A visual representation of the factorization of cubes using volumes. For a sum of cubes, simply substitute z=-y.

Another formula for factoring is the sum or difference of two cubes. The sum can be represented by

$a^3 + b^3 = (a + b)(a^2 - ab + b^2),\,\!$

and the difference by

$a^3 - b^3 = (a - b)(a^2 + ab + b^2).\,\!$

#### Difference of two fourth powers

Another formula is the difference of two fourth powers, which is

$a^4 - b^4 = (a^2 + b^2)(a + b)(a - b).\,\!$
• This formula is derivable from the difference-of-two-squares formula by treating a4 and b4 as the squares of a2 and b2, respectively; applying the difference-of-two squares formula in factoring (a4 - b4) into ([a2 + b2] · [a2 - b2]); and reapplying the difference-of-two-squares formula to the second factor, thereby restating the overall expression as ([a2 + b2] · [a + b] · [a - b]).

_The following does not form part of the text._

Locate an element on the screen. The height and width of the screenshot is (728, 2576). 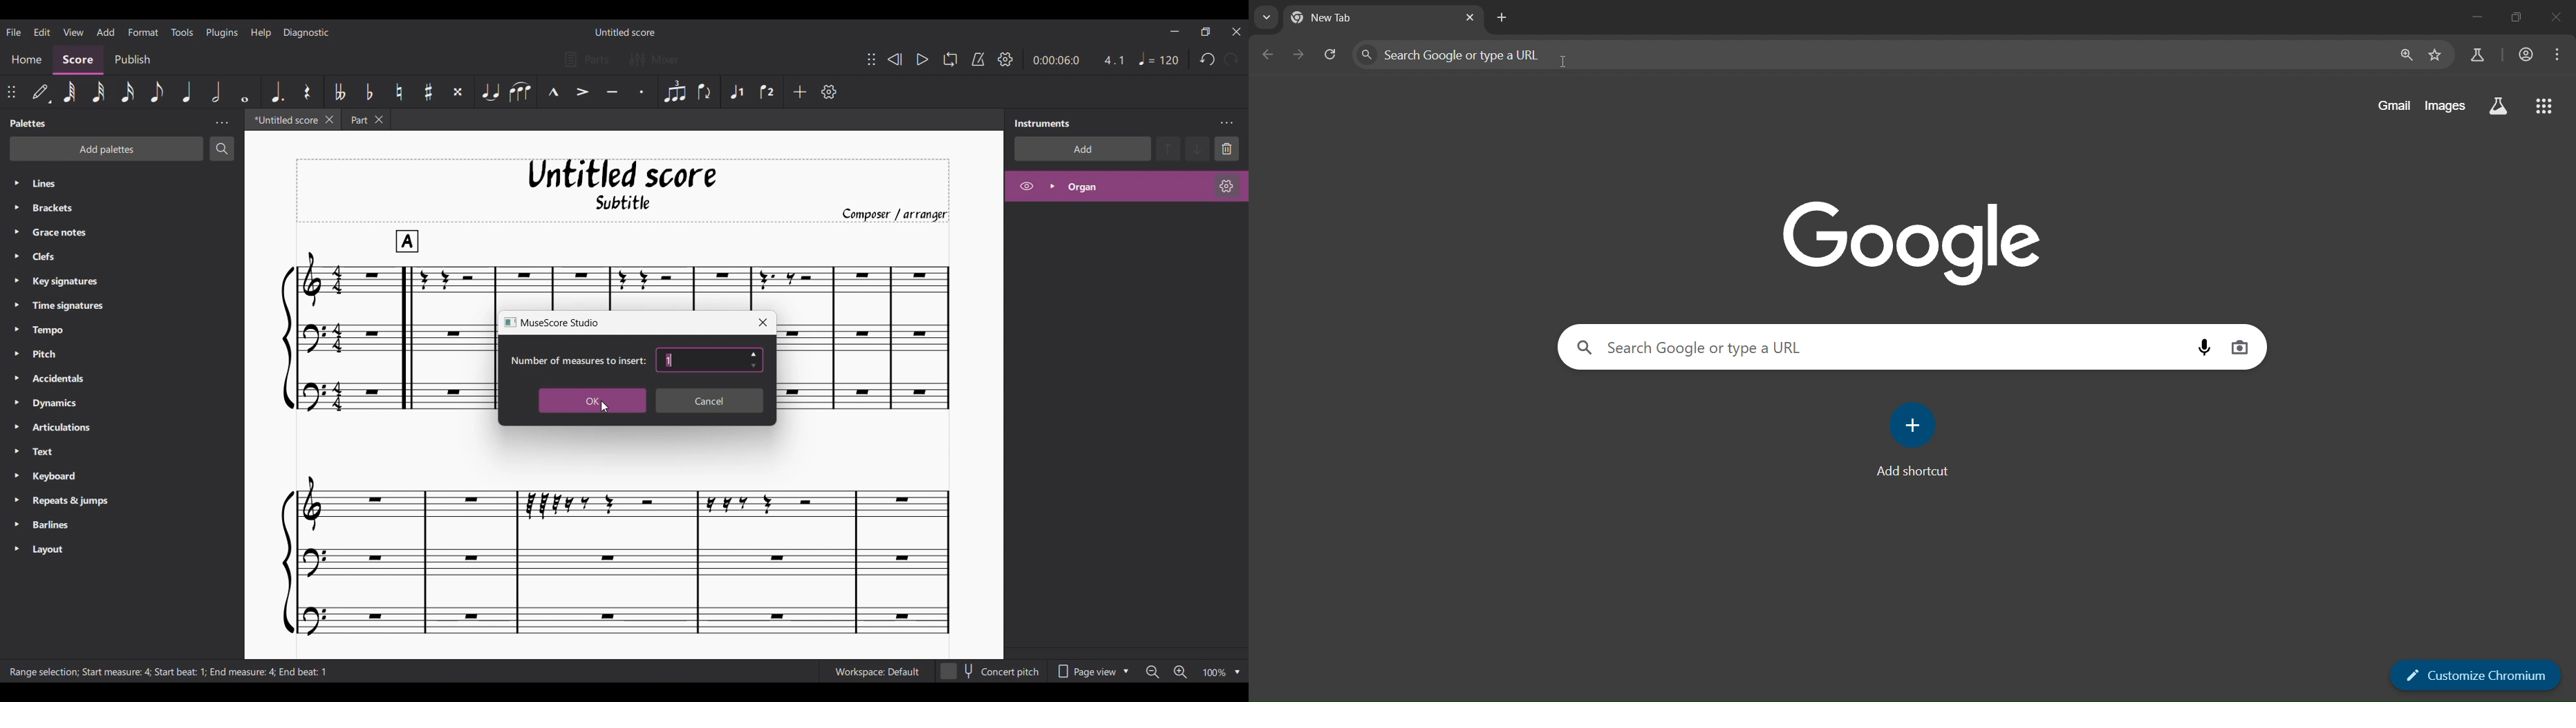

#### Sum/difference of two fifth powers

Another formula for factoring is the sum or difference of two fifth powers. The sum can be represented by

$a^5 + b^5 = (a + b)(a^4 - a^3 b + a^2 b^2 - a b^3 + b^4),\,\!$

and the difference by

$a^5 - b^5 = (a - b)(a^4 + a^3 b + a^2 b^2 + a b^3 + b^4).\,\!$

(Both of these can be factored further, but not with integer coefficients.)

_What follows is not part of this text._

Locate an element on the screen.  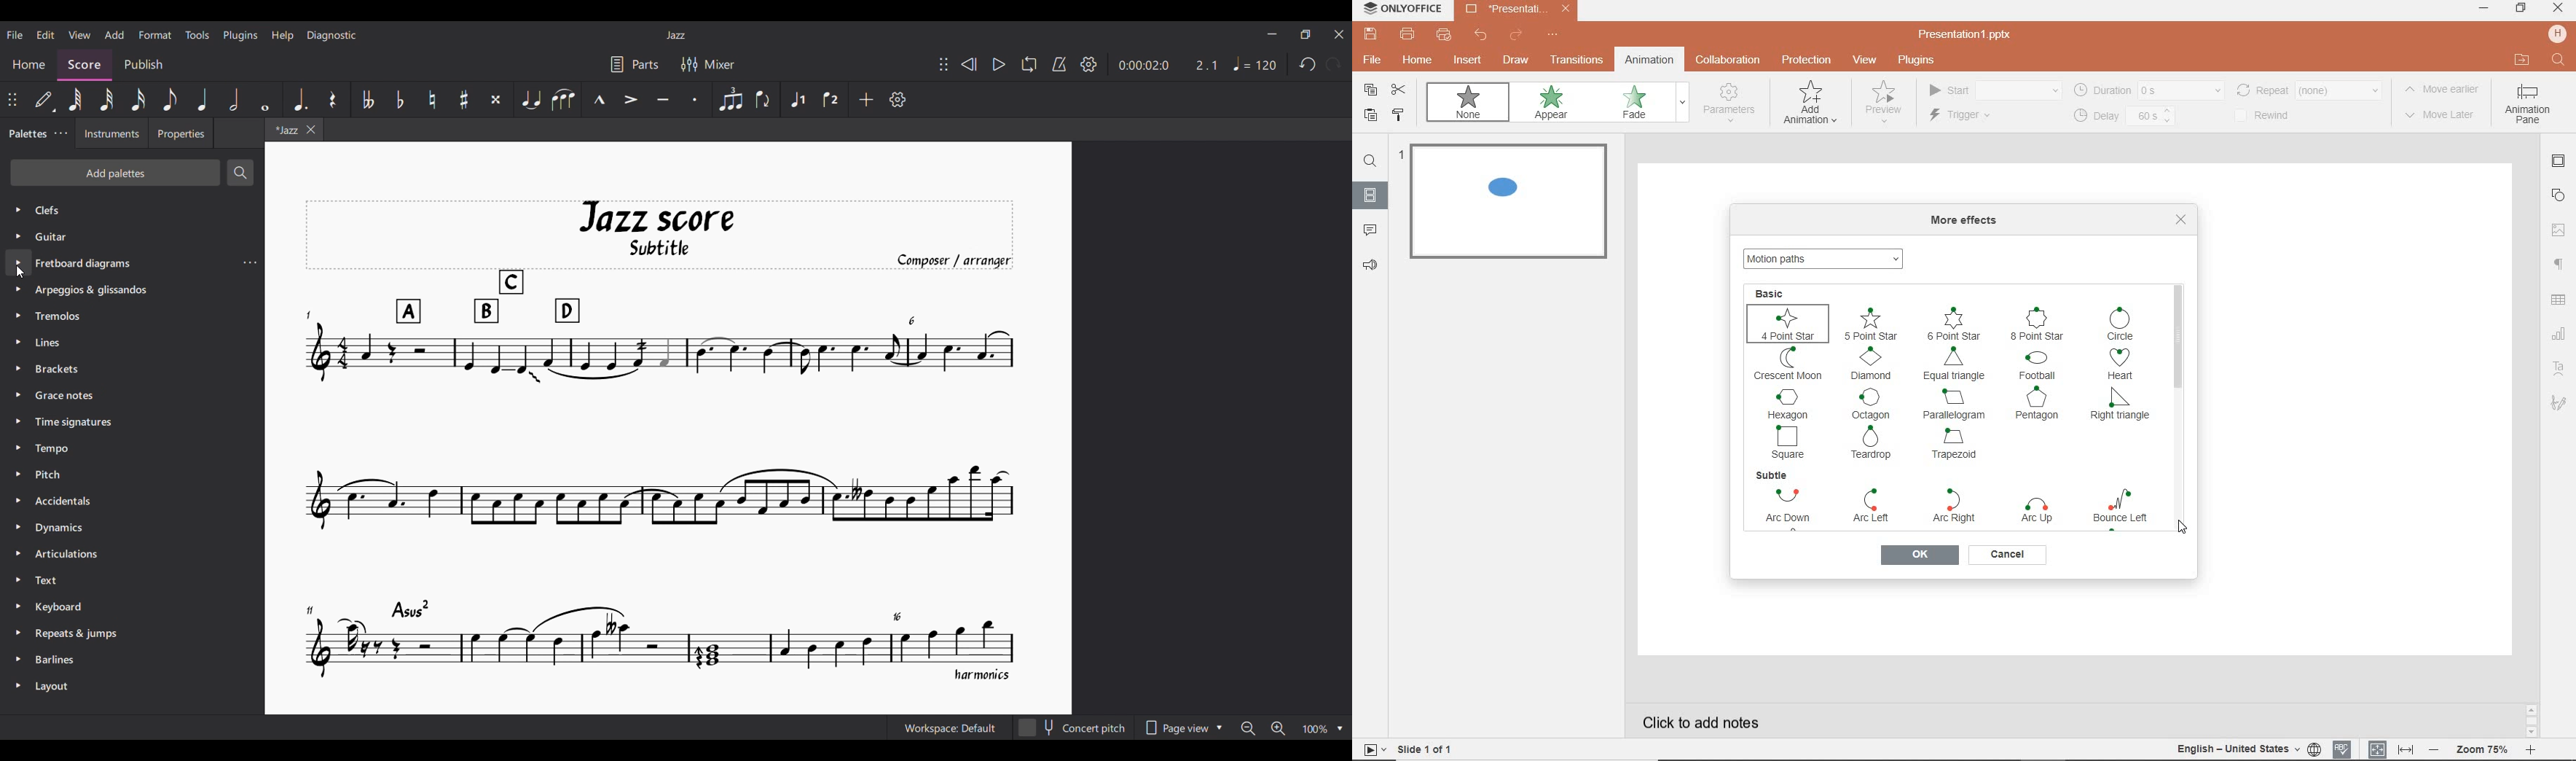
paragraph settings is located at coordinates (2558, 265).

#### Sum/difference of two sixth powers

Then there's the formula for factoring the sum or difference of two sixth powers. The sum can be represented by

$a^6 + b^6 = (a^2 + b^2)(a^4 - a^2 b^2 + b^4),\,\!$

and the difference by

$a^6 - b^6 = (a + b)(a - b)(a^2 - ab + b^2)(a^2 + ab + b^2).\,\!$

#### Sum/difference of two seventh powers

And last there’s the formula for factoring the sum or difference of two seventh powers. The sum can be represented by

$a^7 + b^7 = (a + b) (a^6 - a^5 b + a^4 b^2 - a^3 b^3 + a^2 b^4 - a b^5 + b^6),\,\!$

and the difference by

$a^7 - b^7 = (a - b)(a^6 + a^5 b + a^4 b^2 + a^3 b^3 + a^2 b^4 + a b^5 + b^6).\,\!$

#### Sum/difference of two nth powers

The above factorization of differences of powers can be extended to any positive integer power n by use of the geometric series. By noting that

$x^{n-1} + x^{n-2} + \ldots + x + 1 = \frac{x^n -1}{x-1},$

and multiplying by the (x − 1) factor, the desired result is found. To give the general form as above, we can replace x by a/b and multiply both sides by bn. This gives the general form for the difference of two nth powers as

$a^n - b^n = (a-b)(a^{n-1} + ba^{n-2} + b^2 a^{n-3} + \ldots + b^{n-2} a + b^{n-1} ).\!$

The corresponding sum of two nth powers depends on whether n is even or odd. If n is odd, b can be replaced by −b in the above formula, to give

$a^n + b^n = (a+b)(a^{n-1} - ba^{n-2} + b^2 a^{n-3} - \ldots - b^{n-2} a + b^{n-1} ).\!$

If n is even, we consider two cases:

1. If n is a power of 2

$a^n + b^n\!$

is unfactorable.

2.Let n equal

$m \cdot 2^k, m>1, k \neq 0\!$

where m is odd.

Then, the expression can be written

$a^{m \cdot 2^k} + b^{m \cdot 2^k}.\!$

Now, the general factorization is

$a^n + b^n = (a^{2^k} + b^{2^k})(a^{n-2^k} - a^{n-2 \cdot 2^k} b^{2^k} + a^{n-3 \cdot 2^k} b^{2 \cdot 2^k} - \ldots - a^{2^k} b^{n-2 \cdot 2^k} + b^{n-2^k}) = (a^{2^k} + b^{2^k}) \sum_{i=1}^m a^{(m-i)2^k}(-b^{2^k})^{i-1}.\!$

#### Other factorization formulae

$x^3 + y^3 + z^3 - 3xyz = (x + y + z)(x^2 + y^2 + z^2 - xy - xz - yz).\!$